Let’s return to our hypothetical commuting example from above, where we imagine that your morning commute consists of walking to a metro station, taking a train, and then walking the rest of the way to work. The sources of statistical uncertainty include the typical random fluctuations subject to repeated measurement over time, like:

how long you have to wait for each green “Walk” sign.
how long you have to wait on the metro platform.
how long the elevator takes to arrive.
whether rain affects your commute.

You may have heard it said that “history doesn’t repeat itself, but it does rhyme.” One working definition of “statistical uncertainty” might be: “uncertainty about the stuff that rhymes.”

On the other hand, the sources of non-statistical uncertainty on your morning commute include major systematic distortions or departures from the past, like:

whether they suddenly close the subway line for emergency repairs.
whether state-sponsored hackers break into the metro’s computers and shut down the whole system.
whether a global pandemic forces you to work from home, rendering your commute time zero.
whether a piano-moving company accidentally drops a piano on your head while you’re walking down the street, rendering your commute time infinite (and irrelevant).

The point about this latter type of uncertainty is that the chance of any particular crazy thing, like the global pandemic or the piano falling on your head, is so rare, and so difficult to quantify using data, that you probably never even considered it. But the probability of at least one crazy thing happening isn’t necessarily negligible. (See: Covid.) This is a very real source of uncertainty. It’s just not what we measure when we measure statistical uncertainty.

Moreover, while this is an important limitation, it isn’t necessarily a bad limitation. And it’s definitely not, as some folks have tried to argue, an indictment of the whole concept of statistical uncertainty. After all, do you really want Google Maps to give you a commute-time forecast that tries to incorporate all the crazy things that might happen? If your goal is to decide when you should leave for work to be pretty sure that you’ll make your 9 AM meeting, a forecast that says “your commute time today will be between zero and infinity, because pandemic or piano” is frankly a useless forecast.

Example 2: dessert again

So now let’s apply the same logic to our hypothetical dessert survey, which presents a more traditional kind of statistics problem. The source of statistical uncertainty here is obvious: we survey 100 people randomly. Therefore two random surveys would reach two different sets of 100 people, giving us two different answers. We have to account for this by reporting error bars, based on the sampling distribution.

But there are also some very real sources of non-statistical uncertainty here as well, involving the possibility of major systematic distortions in our measurement process. Roughly speaking, these are the survey equivalents of pandemics and dropped pianos, except that they’re much more common. For example:

Is our survey biased? Maybe we systematically over-sampled people from the Pacific Northwest, where huckleberries actually grow, and where huckleberry pie is therefore popular. In the survey world, this is called “sampling bias” or “design bias.”
Are some people more likely to respond to our survey than others? This can happen even if our survey was unbiased in whom it reached; in the survey world, it’s called “nonresponse bias.” Maybe, for example, you got more responses from Boston, with a large population of tiramisu fans who believe that huckleberry pie is a threat to American dessert and are notably eager to share their reasoning. Or maybe the people who like huckleberry pie are secretly embarrassed about their preference, and therefore less likely to answer honestly when asked about it by a stranger over the phone.
Did we ask a leading question? Maybe rather than asking about “huckleberry pie,” we instead used a British English term for the same fruit and asked about “whortleberry pie” or “bilberry pie”—which, to an American ear at least, sound uncomfortably close to non-dessert words like “hurl” and “bilge,” or perhaps at best like desserts that Severus Snape might have eaten. No doubt this would bias the results in favor of tiramisu. (And if we received funding to conduct our survey from the National Tiramisu Council, we might feel some pressure, whether consciously or unconsciously, to do this.)
Might people’s preferences change? Maybe somebody tells you over the phone today that they prefer huckleberry pie, but then when they show up next week at the dinner table and cast their vote in the big dessert election, they change their mind and say, “Tiramisu, please.” Hey, it happens!
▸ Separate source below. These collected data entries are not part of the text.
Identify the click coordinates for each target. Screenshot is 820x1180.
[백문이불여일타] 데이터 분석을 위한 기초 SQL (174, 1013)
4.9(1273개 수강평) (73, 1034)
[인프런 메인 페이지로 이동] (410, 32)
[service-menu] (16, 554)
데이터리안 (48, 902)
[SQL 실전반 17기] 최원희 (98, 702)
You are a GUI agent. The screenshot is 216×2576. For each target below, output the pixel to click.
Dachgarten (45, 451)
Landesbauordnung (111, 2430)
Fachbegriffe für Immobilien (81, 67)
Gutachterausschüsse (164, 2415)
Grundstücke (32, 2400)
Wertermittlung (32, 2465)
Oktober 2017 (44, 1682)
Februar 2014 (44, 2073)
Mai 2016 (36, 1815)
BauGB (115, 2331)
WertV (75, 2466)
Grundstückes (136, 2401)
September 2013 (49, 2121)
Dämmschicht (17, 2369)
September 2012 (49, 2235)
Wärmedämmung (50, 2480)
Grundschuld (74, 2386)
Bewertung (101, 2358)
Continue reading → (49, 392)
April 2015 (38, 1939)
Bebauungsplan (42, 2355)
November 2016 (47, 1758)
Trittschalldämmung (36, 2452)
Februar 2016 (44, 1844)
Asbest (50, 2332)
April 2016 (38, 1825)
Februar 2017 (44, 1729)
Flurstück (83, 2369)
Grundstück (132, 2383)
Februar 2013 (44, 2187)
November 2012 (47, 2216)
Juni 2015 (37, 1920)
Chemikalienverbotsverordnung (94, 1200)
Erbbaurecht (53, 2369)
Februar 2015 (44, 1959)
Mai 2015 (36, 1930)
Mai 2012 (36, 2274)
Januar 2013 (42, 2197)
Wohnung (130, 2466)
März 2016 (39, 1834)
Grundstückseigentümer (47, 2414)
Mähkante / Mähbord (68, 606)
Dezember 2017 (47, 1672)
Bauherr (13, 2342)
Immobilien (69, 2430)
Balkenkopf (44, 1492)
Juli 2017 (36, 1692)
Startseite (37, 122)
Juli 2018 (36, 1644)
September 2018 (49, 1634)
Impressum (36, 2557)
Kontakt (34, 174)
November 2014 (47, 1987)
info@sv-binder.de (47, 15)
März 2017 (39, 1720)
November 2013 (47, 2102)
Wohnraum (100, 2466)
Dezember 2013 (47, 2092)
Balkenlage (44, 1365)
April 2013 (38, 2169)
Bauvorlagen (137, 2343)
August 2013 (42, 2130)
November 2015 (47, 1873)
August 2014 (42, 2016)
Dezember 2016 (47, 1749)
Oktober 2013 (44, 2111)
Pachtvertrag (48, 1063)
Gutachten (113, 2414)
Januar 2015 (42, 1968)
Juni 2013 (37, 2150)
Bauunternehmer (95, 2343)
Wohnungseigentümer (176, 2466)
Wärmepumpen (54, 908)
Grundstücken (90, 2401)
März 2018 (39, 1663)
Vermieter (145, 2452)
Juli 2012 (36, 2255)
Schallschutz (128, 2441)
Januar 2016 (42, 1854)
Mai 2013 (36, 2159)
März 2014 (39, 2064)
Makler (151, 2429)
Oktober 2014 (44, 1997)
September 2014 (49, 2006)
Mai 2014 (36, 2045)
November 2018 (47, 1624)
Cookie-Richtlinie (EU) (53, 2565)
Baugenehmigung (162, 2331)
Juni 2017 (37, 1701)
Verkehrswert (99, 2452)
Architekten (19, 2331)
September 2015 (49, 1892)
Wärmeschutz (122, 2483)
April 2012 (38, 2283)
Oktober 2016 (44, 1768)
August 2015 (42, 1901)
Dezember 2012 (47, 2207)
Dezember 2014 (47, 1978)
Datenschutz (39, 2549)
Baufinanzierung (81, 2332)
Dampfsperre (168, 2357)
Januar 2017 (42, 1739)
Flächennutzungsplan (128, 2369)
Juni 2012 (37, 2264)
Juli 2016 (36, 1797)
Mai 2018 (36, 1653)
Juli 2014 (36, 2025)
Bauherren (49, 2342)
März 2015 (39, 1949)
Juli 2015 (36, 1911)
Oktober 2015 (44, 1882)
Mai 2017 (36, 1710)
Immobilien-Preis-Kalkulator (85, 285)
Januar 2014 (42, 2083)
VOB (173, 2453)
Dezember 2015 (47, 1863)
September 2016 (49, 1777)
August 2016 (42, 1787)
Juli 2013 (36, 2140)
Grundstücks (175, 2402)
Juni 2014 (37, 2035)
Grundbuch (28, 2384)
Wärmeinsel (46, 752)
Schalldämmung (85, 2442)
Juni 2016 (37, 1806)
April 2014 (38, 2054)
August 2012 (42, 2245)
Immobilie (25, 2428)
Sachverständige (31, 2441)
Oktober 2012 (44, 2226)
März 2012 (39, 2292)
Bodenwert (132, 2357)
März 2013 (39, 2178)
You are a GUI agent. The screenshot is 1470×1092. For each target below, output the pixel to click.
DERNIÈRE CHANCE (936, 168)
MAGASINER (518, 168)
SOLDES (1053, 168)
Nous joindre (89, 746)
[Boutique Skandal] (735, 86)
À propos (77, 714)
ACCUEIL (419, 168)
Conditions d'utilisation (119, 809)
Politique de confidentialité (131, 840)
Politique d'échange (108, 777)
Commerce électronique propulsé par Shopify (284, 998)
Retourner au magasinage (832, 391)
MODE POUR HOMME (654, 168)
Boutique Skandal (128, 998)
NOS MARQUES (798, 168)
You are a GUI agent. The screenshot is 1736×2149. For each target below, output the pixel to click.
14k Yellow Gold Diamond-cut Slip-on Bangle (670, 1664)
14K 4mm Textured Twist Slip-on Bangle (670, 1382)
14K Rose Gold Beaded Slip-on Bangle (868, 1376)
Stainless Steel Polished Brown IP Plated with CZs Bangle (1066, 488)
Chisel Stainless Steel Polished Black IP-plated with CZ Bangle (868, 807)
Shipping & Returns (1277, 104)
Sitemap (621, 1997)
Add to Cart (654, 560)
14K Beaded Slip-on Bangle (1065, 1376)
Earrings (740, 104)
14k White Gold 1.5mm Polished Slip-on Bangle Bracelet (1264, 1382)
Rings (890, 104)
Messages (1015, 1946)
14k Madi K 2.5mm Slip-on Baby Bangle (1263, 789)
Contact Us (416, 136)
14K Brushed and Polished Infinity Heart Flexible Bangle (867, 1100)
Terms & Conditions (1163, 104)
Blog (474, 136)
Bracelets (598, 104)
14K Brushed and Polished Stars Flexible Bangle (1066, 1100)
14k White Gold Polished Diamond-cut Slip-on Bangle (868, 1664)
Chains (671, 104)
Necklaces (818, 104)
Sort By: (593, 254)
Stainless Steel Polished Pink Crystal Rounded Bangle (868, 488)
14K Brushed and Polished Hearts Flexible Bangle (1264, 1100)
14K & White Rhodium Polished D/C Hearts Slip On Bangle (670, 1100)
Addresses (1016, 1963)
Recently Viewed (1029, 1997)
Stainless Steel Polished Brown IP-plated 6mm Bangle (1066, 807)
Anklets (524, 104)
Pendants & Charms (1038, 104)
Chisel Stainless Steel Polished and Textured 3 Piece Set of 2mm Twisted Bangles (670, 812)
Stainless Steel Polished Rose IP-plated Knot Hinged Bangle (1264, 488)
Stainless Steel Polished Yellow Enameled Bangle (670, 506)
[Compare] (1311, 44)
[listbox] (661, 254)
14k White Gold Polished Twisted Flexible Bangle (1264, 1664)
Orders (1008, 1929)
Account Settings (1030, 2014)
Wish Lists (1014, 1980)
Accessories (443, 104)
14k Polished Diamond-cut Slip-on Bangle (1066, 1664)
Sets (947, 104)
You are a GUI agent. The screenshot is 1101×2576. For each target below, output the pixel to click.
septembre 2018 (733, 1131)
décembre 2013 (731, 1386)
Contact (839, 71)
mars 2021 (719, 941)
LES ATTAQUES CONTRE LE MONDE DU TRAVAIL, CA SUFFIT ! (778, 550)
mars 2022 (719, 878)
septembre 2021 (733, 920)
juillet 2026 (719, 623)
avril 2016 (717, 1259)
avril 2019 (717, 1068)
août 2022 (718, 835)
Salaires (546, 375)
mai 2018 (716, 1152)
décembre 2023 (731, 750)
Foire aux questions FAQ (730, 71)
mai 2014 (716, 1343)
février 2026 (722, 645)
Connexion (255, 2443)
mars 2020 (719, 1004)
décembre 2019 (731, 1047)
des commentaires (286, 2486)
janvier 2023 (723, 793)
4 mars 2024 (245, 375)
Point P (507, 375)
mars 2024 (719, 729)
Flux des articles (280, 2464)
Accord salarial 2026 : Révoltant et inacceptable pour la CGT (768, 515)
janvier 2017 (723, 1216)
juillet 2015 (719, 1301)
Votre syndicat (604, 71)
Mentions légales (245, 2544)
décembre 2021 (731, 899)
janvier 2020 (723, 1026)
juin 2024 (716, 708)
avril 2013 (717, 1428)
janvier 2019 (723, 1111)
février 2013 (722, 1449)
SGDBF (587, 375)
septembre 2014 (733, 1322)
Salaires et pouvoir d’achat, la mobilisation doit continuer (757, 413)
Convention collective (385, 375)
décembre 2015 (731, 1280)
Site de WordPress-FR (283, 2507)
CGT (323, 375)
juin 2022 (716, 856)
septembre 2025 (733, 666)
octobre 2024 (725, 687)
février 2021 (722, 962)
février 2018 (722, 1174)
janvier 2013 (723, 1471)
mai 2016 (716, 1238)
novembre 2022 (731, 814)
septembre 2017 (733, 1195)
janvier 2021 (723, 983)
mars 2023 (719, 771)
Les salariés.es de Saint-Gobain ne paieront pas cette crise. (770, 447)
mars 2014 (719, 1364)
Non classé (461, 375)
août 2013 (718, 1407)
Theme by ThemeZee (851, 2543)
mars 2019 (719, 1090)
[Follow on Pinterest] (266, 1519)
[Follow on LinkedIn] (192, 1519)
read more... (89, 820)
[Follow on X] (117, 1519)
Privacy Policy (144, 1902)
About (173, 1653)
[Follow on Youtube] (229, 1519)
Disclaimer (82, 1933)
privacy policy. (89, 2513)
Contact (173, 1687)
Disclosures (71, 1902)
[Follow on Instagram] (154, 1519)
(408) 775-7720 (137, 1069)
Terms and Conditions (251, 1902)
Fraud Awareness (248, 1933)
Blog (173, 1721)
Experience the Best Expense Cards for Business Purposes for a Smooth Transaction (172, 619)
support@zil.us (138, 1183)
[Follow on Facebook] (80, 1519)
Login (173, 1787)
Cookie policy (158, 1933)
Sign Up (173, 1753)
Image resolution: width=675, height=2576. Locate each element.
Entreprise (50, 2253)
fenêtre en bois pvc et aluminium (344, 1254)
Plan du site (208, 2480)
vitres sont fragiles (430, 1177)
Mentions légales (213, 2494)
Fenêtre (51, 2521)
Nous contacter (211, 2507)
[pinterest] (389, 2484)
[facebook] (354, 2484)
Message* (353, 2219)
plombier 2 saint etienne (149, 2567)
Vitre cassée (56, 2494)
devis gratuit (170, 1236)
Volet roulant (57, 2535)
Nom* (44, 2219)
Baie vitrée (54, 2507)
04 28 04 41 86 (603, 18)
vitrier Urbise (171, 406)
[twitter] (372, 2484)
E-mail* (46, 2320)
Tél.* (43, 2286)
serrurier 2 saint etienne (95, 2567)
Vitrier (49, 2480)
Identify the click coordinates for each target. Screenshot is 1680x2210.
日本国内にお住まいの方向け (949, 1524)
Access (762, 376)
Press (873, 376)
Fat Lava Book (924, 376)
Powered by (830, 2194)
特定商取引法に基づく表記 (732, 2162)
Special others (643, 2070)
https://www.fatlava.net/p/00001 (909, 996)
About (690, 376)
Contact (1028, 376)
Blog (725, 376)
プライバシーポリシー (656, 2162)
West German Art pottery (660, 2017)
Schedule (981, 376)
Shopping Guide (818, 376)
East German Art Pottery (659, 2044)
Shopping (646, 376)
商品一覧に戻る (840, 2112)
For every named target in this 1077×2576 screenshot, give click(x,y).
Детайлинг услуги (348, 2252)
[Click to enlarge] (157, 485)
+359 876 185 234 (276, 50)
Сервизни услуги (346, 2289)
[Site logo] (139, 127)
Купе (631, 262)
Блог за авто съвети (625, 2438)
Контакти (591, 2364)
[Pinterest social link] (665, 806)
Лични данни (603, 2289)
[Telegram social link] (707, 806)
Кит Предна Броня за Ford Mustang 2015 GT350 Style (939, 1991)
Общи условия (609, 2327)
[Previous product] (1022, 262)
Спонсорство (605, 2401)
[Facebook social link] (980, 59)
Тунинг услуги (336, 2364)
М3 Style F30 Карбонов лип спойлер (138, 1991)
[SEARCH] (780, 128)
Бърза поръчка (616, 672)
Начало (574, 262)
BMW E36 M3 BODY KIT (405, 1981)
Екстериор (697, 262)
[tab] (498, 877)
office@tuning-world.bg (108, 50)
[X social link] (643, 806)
The possible presence of a bias, or a change in the underlying reality, should make us uncertain in interpreting the results from our survey. But these uncertainties are not directly measured by the sampling distribution—and by extension, they are not encompassed by the idea of statistical uncertainty. The sampling distribution measures random or repeatable contributions to uncertainty. It doesn’t measure systematic or non-random distortions of our measurement process, even though these also contribute to our real-world uncertainty.

The corollary is simple. Whenever our measurement process has a large systematic bias that we don’t know about, then our non-statistical uncertainty can easily dwarf our statistical uncertainty. In fact, if the bias is large enough, then discussions of statistical uncertainty are, at best, a pointless academic exercise, and at worst, a dangerous distraction from the real problem with our data. (Of course, if we know about the bias, then we can correct for it, and then we’re back to a problem where statistical uncertainty matters again. These kinds of bias-correction techniques are a more advanced topic we’ll consider soon.)

For examples, you need look no further than the 2016 and 2020 U.S. presidential elections. In the late stages of both races, the Democratic candidate looked to be far enough ahead of Donald Trump in the polls to be outside the “margin of error.” But the margin of error in a political poll only measures statistical uncertainty. The real problem was non-statistical uncertainty, i.e. bias that was hard to measure: the polls just didn’t reach Trump voters as effectively as they did non-Trump voters. To polling insiders, this kind of systematic polling error was not a big surprise. And the best election forecasters are actually pretty good at taking account of these errors in stating their overall level of uncertainty about a future election. But it seems clear that both journalists and the general public put too much faith in the “margin of error” from traditional polls, incorrectly assuming that this margin represents all or even most forms of uncertainty about the actual election result.

When is statistical inference useful?

So does that make the concept of statistical uncertainty useless? Not at all! It just requires us to put the tools of statistical inference in the proper context. Statistical inference is not a magic flashlight that we can shine into every dark corner of the universe to illuminate all possible sources of our ignorance. Rather, it comprises a suite of tools that are effective at quantifying uncertainty in data-science situations that happen to be very common.

Which ones? Well, let’s return to the list from the beginning of this lesson. Statistical inference is useful when:

Our data consists of a well-designed sample.
Our data come from a randomized experiment.
We want to use data to make a prediction about the future, and we expect the future to be similar to the past.
Our observations are subject to measurement error.
Our data arise from an intrinsically random or variable process.

This list is far from exhaustive, but it still covers an awful lot of situations involving data.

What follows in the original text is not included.